## DATA
◆ ◆ ◆ ◆ ◆

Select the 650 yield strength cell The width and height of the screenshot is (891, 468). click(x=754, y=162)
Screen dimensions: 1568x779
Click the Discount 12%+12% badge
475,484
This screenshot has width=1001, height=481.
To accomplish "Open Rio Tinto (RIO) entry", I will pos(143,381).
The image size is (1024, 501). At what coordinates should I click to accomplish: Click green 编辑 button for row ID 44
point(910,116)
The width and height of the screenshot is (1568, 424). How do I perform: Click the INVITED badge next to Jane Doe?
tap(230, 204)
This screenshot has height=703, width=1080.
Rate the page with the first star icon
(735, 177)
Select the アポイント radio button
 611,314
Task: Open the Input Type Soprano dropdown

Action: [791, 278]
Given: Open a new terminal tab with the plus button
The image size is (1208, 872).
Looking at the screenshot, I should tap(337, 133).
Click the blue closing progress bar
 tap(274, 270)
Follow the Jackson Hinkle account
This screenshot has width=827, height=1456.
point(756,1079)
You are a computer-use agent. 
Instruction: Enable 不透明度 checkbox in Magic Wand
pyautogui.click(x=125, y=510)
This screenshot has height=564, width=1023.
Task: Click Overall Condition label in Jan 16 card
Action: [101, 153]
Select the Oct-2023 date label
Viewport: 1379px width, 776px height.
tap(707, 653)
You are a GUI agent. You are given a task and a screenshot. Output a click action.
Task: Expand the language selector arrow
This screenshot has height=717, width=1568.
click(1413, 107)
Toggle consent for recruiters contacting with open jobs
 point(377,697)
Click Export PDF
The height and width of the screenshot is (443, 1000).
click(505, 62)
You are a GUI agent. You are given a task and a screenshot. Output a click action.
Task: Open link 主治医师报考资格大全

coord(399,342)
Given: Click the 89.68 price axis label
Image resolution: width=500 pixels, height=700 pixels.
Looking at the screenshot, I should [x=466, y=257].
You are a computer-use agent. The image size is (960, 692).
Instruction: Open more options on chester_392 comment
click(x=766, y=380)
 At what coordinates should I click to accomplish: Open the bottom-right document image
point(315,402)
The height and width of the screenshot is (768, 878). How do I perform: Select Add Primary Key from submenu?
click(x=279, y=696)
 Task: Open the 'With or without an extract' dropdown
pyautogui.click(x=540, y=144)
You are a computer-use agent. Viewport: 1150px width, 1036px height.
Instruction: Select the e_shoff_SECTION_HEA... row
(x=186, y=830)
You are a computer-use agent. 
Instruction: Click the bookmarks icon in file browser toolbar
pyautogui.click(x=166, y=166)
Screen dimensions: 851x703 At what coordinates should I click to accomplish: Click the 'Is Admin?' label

◆ ◆ ◆ ◆ ◆

## TASK DETAILS
Indicate how many lines of the material include the word "dimensions"; the number alone is required.

## SOLUTION FOR THIS TASK
2